Artwork of the Week: Open Door at the Governor's Palace

Open Door at the Governor’s Palace
Carl Oscar Borg (1879-1947), 'Open Door at the Governor's Palace,' 1909, oil on canvas, 20 3/16 x 30 inches. Brigham Young University Museum of Art, gift of A. Merlin Steed and Alice W. Steed Collection, 1955.

While on a voyage to Honduras in 1908, Carl Oscar Borg stopped in Antigua, Guatemala where he saw the Governor’s Palace. Built in 1550, the Palace was in a state of deterioration. The art historian Linda Jones Gibbs has argued that what Borg saw on his voyage inspired him to create this painting as a critique of the Monroe Doctrine, which emphasizes that the United States government stay out of foreign affairs. This work emphasized Borg’s opinion that the U.S. should intervene to help countries experiencing oppressive political control.
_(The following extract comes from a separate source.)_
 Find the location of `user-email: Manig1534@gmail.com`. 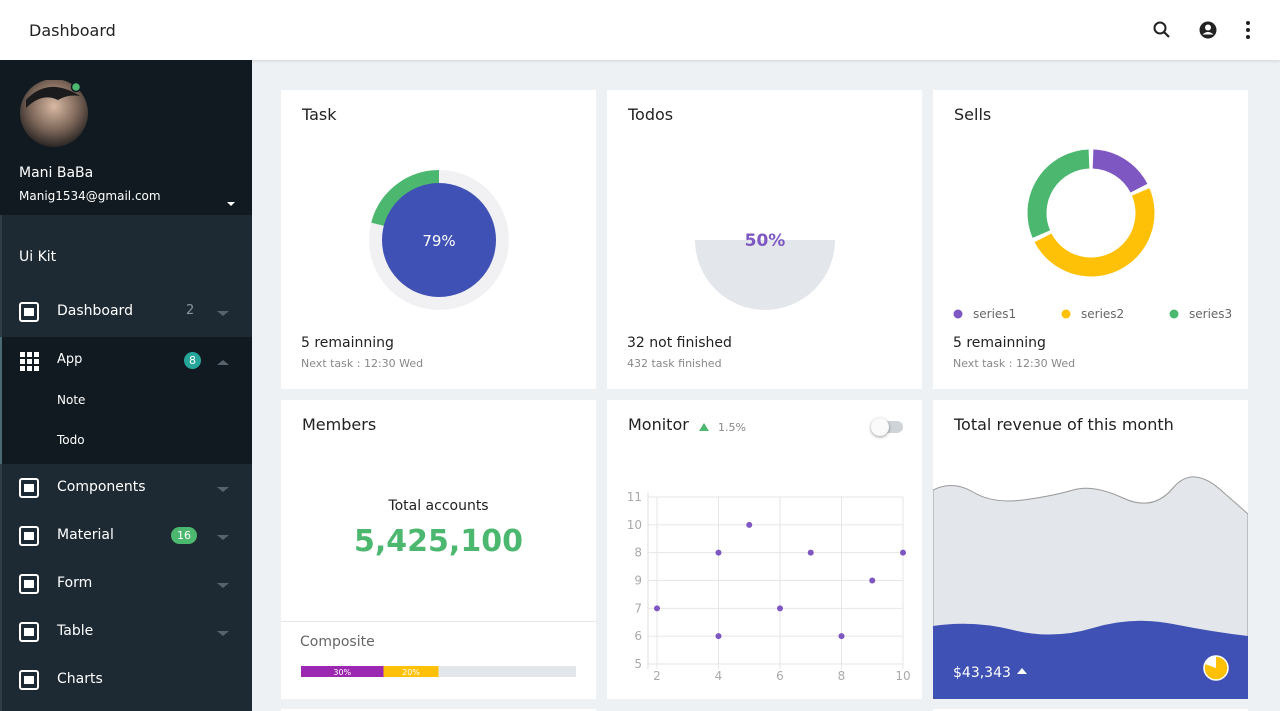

While the title of the work suggests a grand structure, Borg painted a building in shambles. Instead of a bustling center, the grounds appear mostly depopulated. A few lonely people sit outside, listless. The building was once presumably central to political and social life, but now no sense of life appears within the Palace. The exterior appears in ruins, and the bricks are exposed. Although open doors might typically signify new opportunities, Borg paints this open door as unused, even abandoned. Even though Borg attempted to shed light on the treatment of indigenous Guatemalans, Borg did so in a way that implied that they could not help themselves without U.S. intervention.

See Linda Jones Gibbs, 150 Years of American Painting, 1794–1944 (Provo: BYU Museum of Art, 1994), 162.